Dependence of the Runaway Threshold on Surface Water Distributions of Earth-like Planets

Friday, 19 December 2014
Akira Nitta, University of Tokyo, Bunkyo-ku, Japan
Liquid water is one of the most important material not only for its large effect on planetary climate but also as a controlling factor of the habitability [e.g. Kasting et al., 1993]. Liquid water on the surface of a planet gets unstable and entirely vaporizes when the planet receives insolation above a certain critical value. In the following, the critical insolation is called the ‘runaway threshold’ [e.g. Kasting, 1988; Nakajima et al., 1992].

Recently, it is found that the runaway threshold strongly depends on the general circulation of the planetary atmosphere [Abe et al., 2011; Leconte et al., 2013; Wolf and Toon, 2014].

The planetary-scale surface water distribution is determined by the balance between the atmospheric water transport, which depends on the general circulation, and the surface water transport, which depends on the amount of water and topography. In the case of the Earth, large amount of sea water controls the surface water distribution.

Generally, the atmospheric circulation transports water poleward, and in contrast, the surface waterflow homogenizes the distribution of surface water.

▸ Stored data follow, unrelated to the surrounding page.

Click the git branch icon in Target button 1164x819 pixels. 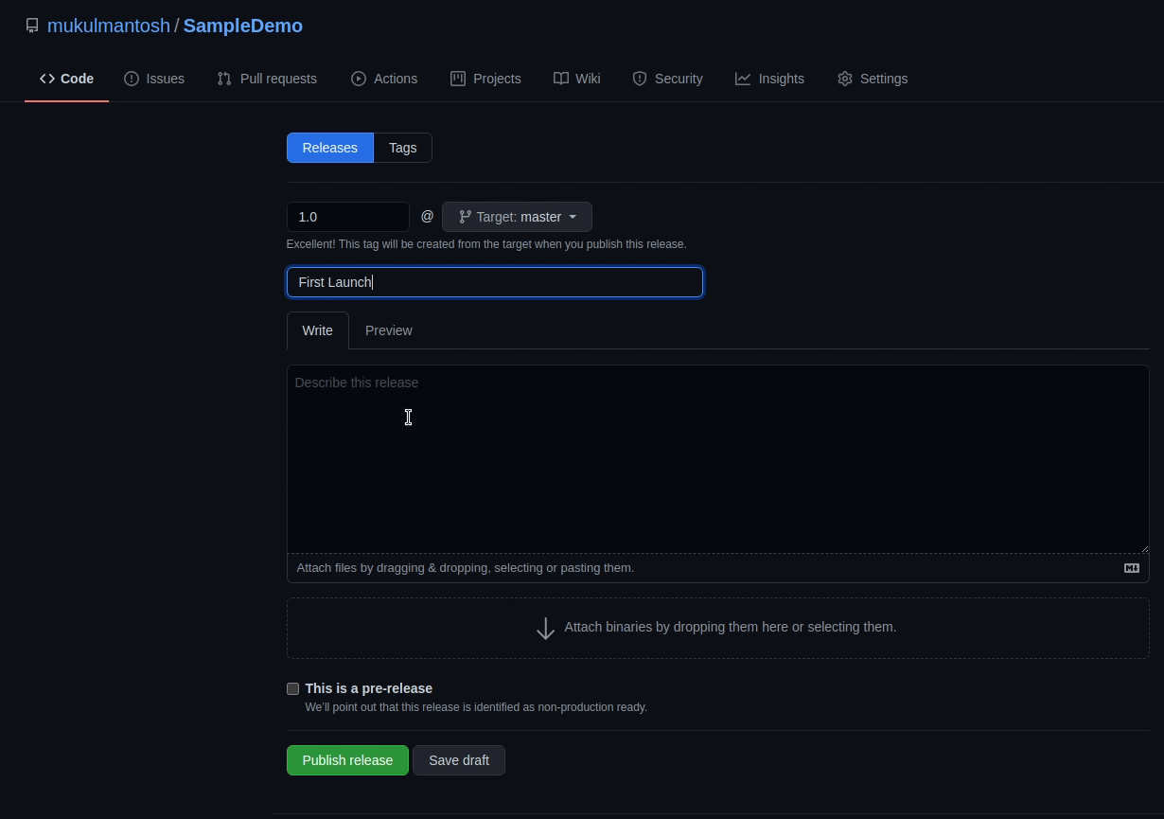pos(465,217)
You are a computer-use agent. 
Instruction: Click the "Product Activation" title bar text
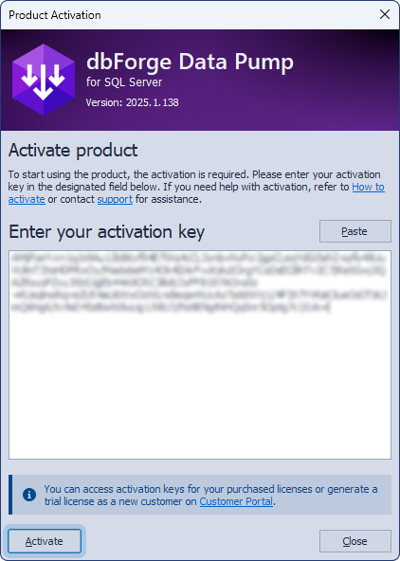[x=55, y=15]
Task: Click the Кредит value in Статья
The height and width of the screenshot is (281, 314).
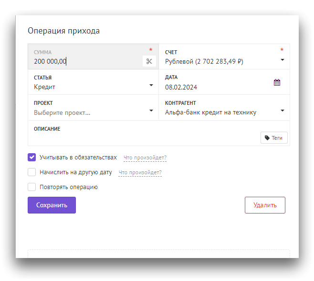Action: click(x=45, y=87)
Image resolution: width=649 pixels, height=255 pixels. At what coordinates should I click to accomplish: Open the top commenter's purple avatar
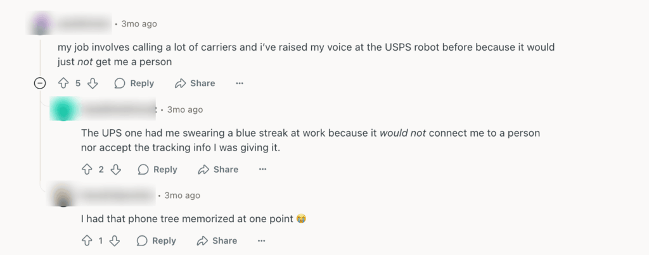[x=42, y=25]
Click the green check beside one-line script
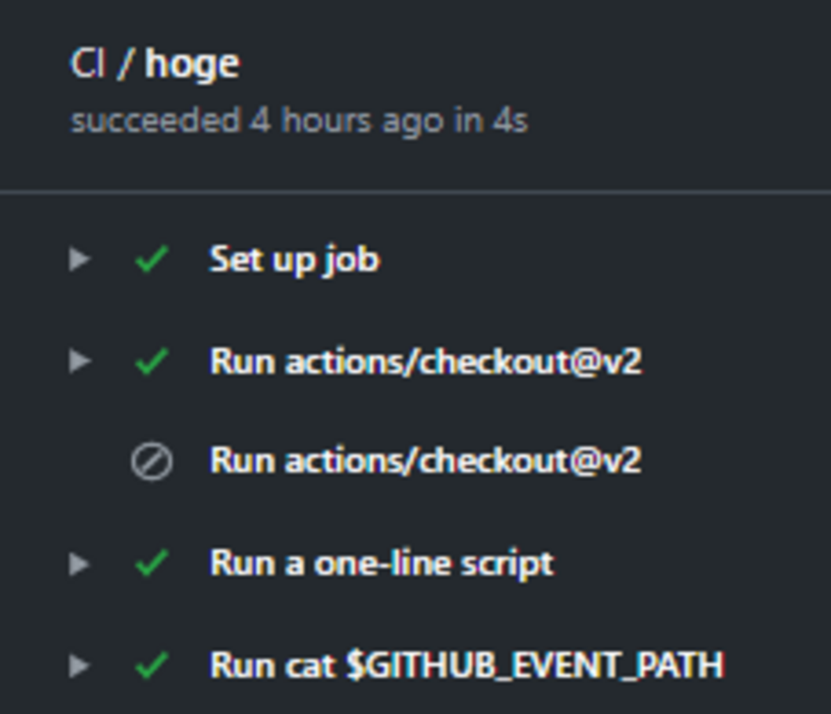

When the surface waterflow is weak, surface water is localized around both poles. On the other hand, if the surface waterflow is strong, liquid water is found at any latitude. We call the former planet a ‘land planet’, and the latter planet an ‘aqua planet’.

Abe et al. [2011] discussed the difference of the runaway threshold between Earth-sized aqua and land planets using a 3-D model for the first time. They found that the surface water on a land planet is significantly more stable than that on an aqua planet against the large insolation. However, they discussed only 2 extreme cases of land and aqua planets.

Here, we report results of numerical experiments to clarify the effect of waterflow on the runaway threshold of Earth-sized water planets with CCSR/NIES AGCM 5.4g [Numaguchi, 1999]. We assume the present Earth atmosphere with several simplifications.

The strength of waterflow is expressed by the `waterflow limit` above which latitude the surface waterflow keeps a wet surface. Then, we found that the runaway threshold continuously varies with the waterflow limit from 180% of the present insolation at the Earth orbit (the case of extremely localized land planet), to 130% (aqua planet).